A pyrometer measures the heat radiation emitted from a surface. The warmer the object, the more heat radiation is emitted and the shorter the wavelength of the radiation. If the pyrometer was previously calibrated at a standard radiation source, an absolute temperature value can be obtained.
The heat radiation emitted also depends on the type of surface. Plastics have an almost ideal emissivity of nearly 1. Bare metals, on the other hand, have a much lower emissivity, so that the measured temperature appears too low without correction.
In the temperature range of 100-400°C, which is interesting for plastic welding, the heat radiation in the infrared range of the spectrum is around a few micrometers wavelength.

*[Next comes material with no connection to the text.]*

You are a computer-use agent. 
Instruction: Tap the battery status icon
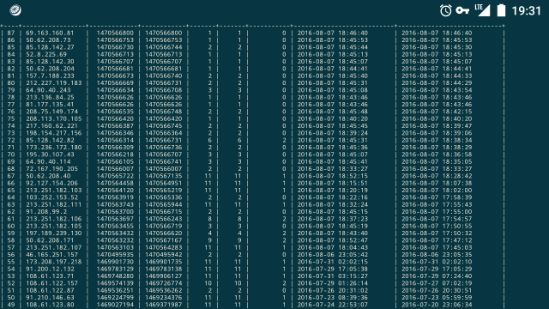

Since in laser plastic welding the weld seam is not on the surface but inside the two parts, the emitted heat radiation is influenced by the upper part. The infrared radiation at longer wavelengths is absorbed again in the upper part and does not reach the upper surface. So only the shorter wavelengths can be used for pyrometer measurement. The detectors typically used are semiconductor photodiodes that are sensitive also well above 2000 nm.
As the heat radiation is partly absorbed in the upper part, an absolute temperature value can no longer be determined, but only a relative temperature signal. This can be compared with signals for the same part with good welds. For example by envelopes curves that must not be exceeded or undercut by the pyrometer signal.
For an absolute temperature value, the pyrometer would have to be calibrated specifically for the type of plastic and thickness of part. In reality, this part-specific calibration is not done but the relative temperature signal is anaylzed.